What to produce: Print the records below word for word, leaving out the pictures.

═════ Supplied records

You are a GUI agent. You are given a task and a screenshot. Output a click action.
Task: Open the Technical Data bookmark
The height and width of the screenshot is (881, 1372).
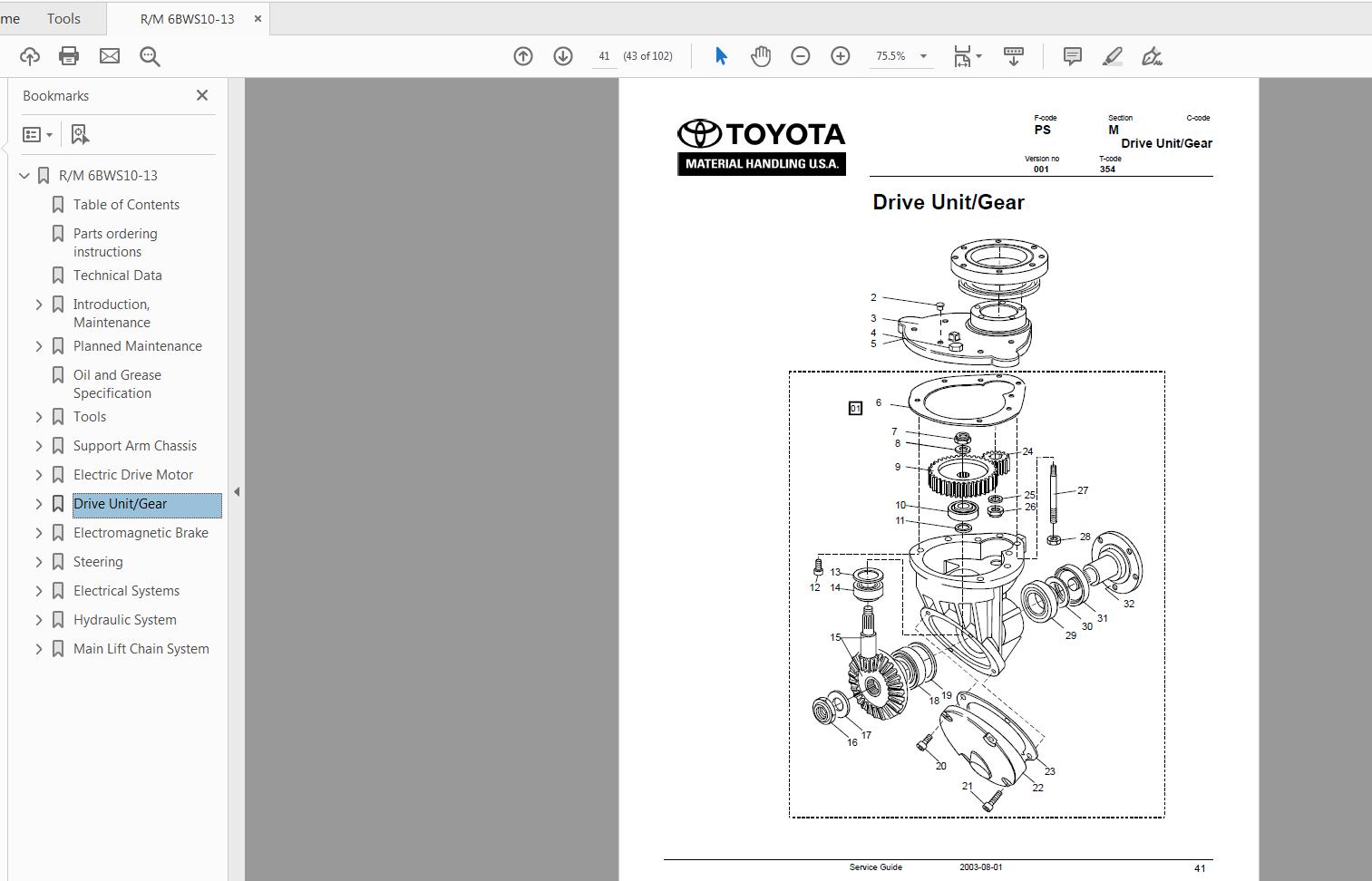point(117,275)
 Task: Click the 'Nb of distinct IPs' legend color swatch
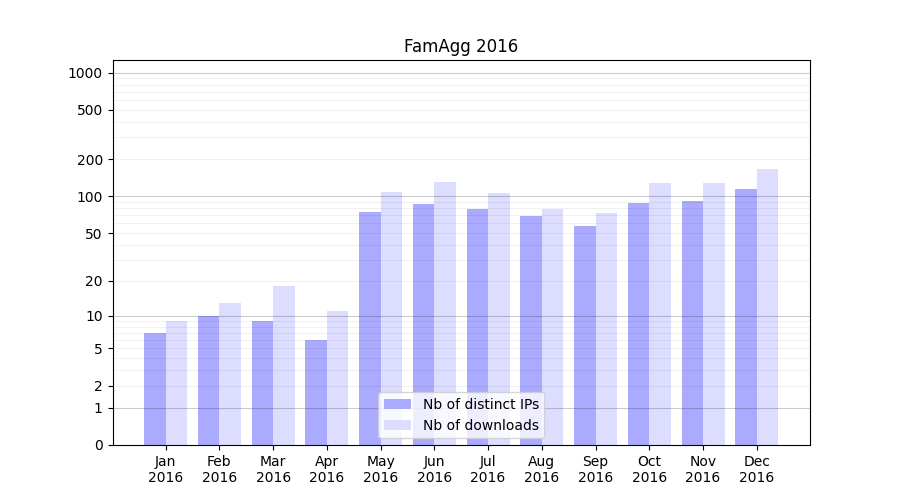click(x=397, y=404)
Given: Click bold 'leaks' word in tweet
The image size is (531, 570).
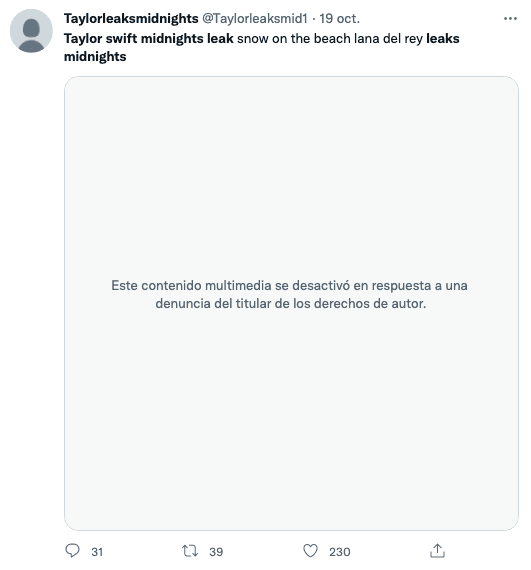Looking at the screenshot, I should pyautogui.click(x=443, y=39).
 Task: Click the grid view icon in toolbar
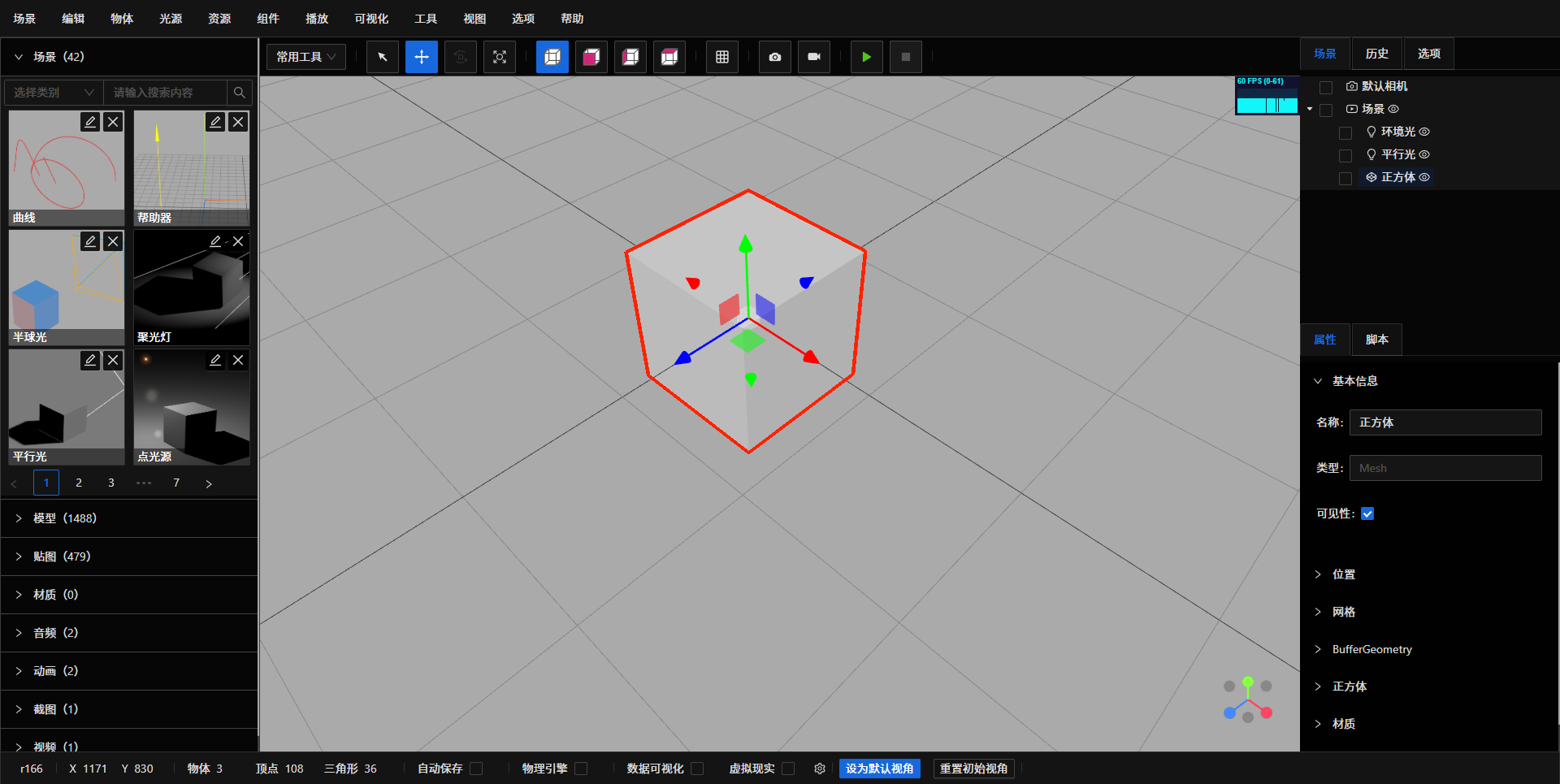click(x=722, y=57)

══════════

Response:
You are a GUI agent. You are given a task and a screenshot. Output a click action.
Task: Open the Technical Data bookmark
The height and width of the screenshot is (881, 1372).
point(117,275)
 Task: Click the 'Nb of distinct IPs' legend color swatch
click(x=397, y=404)
Given: Click bold 'leaks' word in tweet
The image size is (531, 570).
Looking at the screenshot, I should pyautogui.click(x=443, y=39).
 Task: Click the grid view icon in toolbar
click(x=722, y=57)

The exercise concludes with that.